◆ **Task requirements**:
Below are some entries; set them all down exactly.

*** Material for the task Section Begins ***

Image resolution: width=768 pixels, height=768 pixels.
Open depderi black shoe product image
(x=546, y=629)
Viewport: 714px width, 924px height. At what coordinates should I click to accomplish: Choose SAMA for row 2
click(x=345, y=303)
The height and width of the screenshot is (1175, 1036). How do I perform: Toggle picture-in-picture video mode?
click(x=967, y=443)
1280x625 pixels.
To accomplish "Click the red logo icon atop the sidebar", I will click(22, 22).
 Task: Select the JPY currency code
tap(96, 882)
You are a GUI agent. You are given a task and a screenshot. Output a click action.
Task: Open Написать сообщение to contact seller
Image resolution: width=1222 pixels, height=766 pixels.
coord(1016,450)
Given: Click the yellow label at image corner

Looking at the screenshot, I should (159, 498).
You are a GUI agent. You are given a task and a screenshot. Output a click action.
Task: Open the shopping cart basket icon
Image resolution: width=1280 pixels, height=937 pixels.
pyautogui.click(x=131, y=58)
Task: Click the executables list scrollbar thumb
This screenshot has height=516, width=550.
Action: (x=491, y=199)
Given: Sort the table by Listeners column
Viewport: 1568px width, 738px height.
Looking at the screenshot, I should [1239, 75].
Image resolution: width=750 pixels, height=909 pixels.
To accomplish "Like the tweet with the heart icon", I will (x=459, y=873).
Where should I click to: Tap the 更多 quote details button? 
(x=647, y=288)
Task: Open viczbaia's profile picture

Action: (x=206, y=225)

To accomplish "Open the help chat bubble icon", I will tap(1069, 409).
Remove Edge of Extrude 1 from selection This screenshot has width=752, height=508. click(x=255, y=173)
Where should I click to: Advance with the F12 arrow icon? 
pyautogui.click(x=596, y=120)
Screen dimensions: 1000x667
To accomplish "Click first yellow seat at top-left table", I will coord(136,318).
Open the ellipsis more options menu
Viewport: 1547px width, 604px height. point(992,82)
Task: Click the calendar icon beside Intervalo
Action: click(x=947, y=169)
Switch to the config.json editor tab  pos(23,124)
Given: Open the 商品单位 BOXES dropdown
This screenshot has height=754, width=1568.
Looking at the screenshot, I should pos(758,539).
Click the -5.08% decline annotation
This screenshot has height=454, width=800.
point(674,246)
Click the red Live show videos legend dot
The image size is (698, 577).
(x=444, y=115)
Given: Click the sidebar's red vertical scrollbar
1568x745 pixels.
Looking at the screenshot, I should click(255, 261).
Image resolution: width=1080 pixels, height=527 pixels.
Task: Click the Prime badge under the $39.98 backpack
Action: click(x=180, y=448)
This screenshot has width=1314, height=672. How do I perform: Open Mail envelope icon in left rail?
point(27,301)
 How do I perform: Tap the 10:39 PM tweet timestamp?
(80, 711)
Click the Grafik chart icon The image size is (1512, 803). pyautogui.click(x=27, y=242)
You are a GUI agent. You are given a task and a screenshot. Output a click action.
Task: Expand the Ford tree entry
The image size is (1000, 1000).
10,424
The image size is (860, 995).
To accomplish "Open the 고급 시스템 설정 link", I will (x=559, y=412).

*** Material for the task Section Ends ***

◆ **Result of the task**:
Image resolution: width=768 pixels, height=768 pixels.
Open depderi black shoe product image
(x=546, y=629)
Viewport: 714px width, 924px height. At what coordinates should I click to accomplish: Choose SAMA for row 2
click(x=345, y=303)
The height and width of the screenshot is (1175, 1036). How do I perform: Toggle picture-in-picture video mode?
click(x=967, y=443)
1280x625 pixels.
To accomplish "Click the red logo icon atop the sidebar", I will click(22, 22).
 Task: Select the JPY currency code
tap(96, 882)
You are a GUI agent. You are given a task and a screenshot. Output a click action.
Task: Open Написать сообщение to contact seller
Image resolution: width=1222 pixels, height=766 pixels.
coord(1016,450)
Given: Click the yellow label at image corner

Looking at the screenshot, I should (159, 498).
You are a GUI agent. You are given a task and a screenshot. Output a click action.
Task: Open the shopping cart basket icon
Image resolution: width=1280 pixels, height=937 pixels.
pyautogui.click(x=131, y=58)
Task: Click the executables list scrollbar thumb
This screenshot has height=516, width=550.
Action: (x=491, y=199)
Given: Sort the table by Listeners column
Viewport: 1568px width, 738px height.
Looking at the screenshot, I should [1239, 75].
Image resolution: width=750 pixels, height=909 pixels.
To accomplish "Like the tweet with the heart icon", I will (x=459, y=873).
Where should I click to: Tap the 更多 quote details button? 
(x=647, y=288)
Task: Open viczbaia's profile picture

Action: (x=206, y=225)

To accomplish "Open the help chat bubble icon", I will tap(1069, 409).
Remove Edge of Extrude 1 from selection This screenshot has width=752, height=508. click(x=255, y=173)
Where should I click to: Advance with the F12 arrow icon? 
pyautogui.click(x=596, y=120)
Screen dimensions: 1000x667
To accomplish "Click first yellow seat at top-left table", I will coord(136,318).
Open the ellipsis more options menu
Viewport: 1547px width, 604px height. point(992,82)
Task: Click the calendar icon beside Intervalo
Action: click(x=947, y=169)
Switch to the config.json editor tab  pos(23,124)
Given: Open the 商品单位 BOXES dropdown
This screenshot has height=754, width=1568.
Looking at the screenshot, I should pos(758,539).
Click the -5.08% decline annotation
This screenshot has height=454, width=800.
point(674,246)
Click the red Live show videos legend dot
The image size is (698, 577).
(x=444, y=115)
Given: Click the sidebar's red vertical scrollbar
1568x745 pixels.
Looking at the screenshot, I should click(255, 261).
Image resolution: width=1080 pixels, height=527 pixels.
Task: Click the Prime badge under the $39.98 backpack
Action: click(x=180, y=448)
This screenshot has width=1314, height=672. How do I perform: Open Mail envelope icon in left rail?
point(27,301)
 How do I perform: Tap the 10:39 PM tweet timestamp?
(80, 711)
Click the Grafik chart icon The image size is (1512, 803). pyautogui.click(x=27, y=242)
You are a GUI agent. You are given a task and a screenshot. Output a click action.
Task: Expand the Ford tree entry
The image size is (1000, 1000).
10,424
The image size is (860, 995).
To accomplish "Open the 고급 시스템 설정 link", I will (x=559, y=412).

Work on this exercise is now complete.